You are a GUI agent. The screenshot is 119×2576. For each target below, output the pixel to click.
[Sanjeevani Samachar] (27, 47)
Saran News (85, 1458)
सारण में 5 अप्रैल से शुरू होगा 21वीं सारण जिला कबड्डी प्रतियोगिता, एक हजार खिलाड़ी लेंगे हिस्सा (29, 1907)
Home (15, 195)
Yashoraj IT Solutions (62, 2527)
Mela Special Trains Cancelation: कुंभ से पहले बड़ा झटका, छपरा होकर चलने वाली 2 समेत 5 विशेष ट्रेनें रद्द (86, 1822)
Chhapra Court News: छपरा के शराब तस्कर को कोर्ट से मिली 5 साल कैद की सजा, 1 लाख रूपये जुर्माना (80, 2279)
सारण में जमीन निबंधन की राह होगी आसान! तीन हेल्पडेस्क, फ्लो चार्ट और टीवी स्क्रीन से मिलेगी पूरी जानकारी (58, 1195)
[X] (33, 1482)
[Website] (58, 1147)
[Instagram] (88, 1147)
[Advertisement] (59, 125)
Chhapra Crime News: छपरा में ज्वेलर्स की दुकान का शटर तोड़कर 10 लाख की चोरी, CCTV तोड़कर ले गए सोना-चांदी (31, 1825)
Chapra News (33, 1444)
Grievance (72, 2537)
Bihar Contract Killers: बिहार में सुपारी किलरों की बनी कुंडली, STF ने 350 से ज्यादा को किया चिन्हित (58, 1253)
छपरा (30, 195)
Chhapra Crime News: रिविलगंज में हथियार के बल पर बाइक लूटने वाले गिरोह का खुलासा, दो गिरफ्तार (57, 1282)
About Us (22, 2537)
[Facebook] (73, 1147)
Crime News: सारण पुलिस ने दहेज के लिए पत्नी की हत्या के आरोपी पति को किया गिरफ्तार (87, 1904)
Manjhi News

Problem details ▸
Repeat, character for character, the lines from the one that holds "सारण में 5 अप्रैल" to the final line of the material, inclusive, and no other lines.

Solution below ▸
सारण में 5 अप्रैल से शुरू होगा 21वीं सारण जिला कबड्डी प्रतियोगिता, एक हजार खिलाड़ी लेंगे हिस्सा (29, 1907)
Home (15, 195)
Yashoraj IT Solutions (62, 2527)
Mela Special Trains Cancelation: कुंभ से पहले बड़ा झटका, छपरा होकर चलने वाली 2 समेत 5 विशेष ट्रेनें रद्द (86, 1822)
Chhapra Court News: छपरा के शराब तस्कर को कोर्ट से मिली 5 साल कैद की सजा, 1 लाख रूपये जुर्माना (80, 2279)
सारण में जमीन निबंधन की राह होगी आसान! तीन हेल्पडेस्क, फ्लो चार्ट और टीवी स्क्रीन से मिलेगी पूरी जानकारी (58, 1195)
[X] (33, 1482)
[Website] (58, 1147)
[Instagram] (88, 1147)
[Advertisement] (59, 125)
Chhapra Crime News: छपरा में ज्वेलर्स की दुकान का शटर तोड़कर 10 लाख की चोरी, CCTV तोड़कर ले गए सोना-चांदी (31, 1825)
Chapra News (33, 1444)
Grievance (72, 2537)
Bihar Contract Killers: बिहार में सुपारी किलरों की बनी कुंडली, STF ने 350 से ज्यादा को किया चिन्हित (58, 1253)
छपरा (30, 195)
Chhapra Crime News: रिविलगंज में हथियार के बल पर बाइक लूटने वाले गिरोह का खुलासा, दो गिरफ्तार (57, 1282)
About Us (22, 2537)
[Facebook] (73, 1147)
Crime News: सारण पुलिस ने दहेज के लिए पत्नी की हत्या के आरोपी पति को किया गिरफ्तार (87, 1904)
Manjhi News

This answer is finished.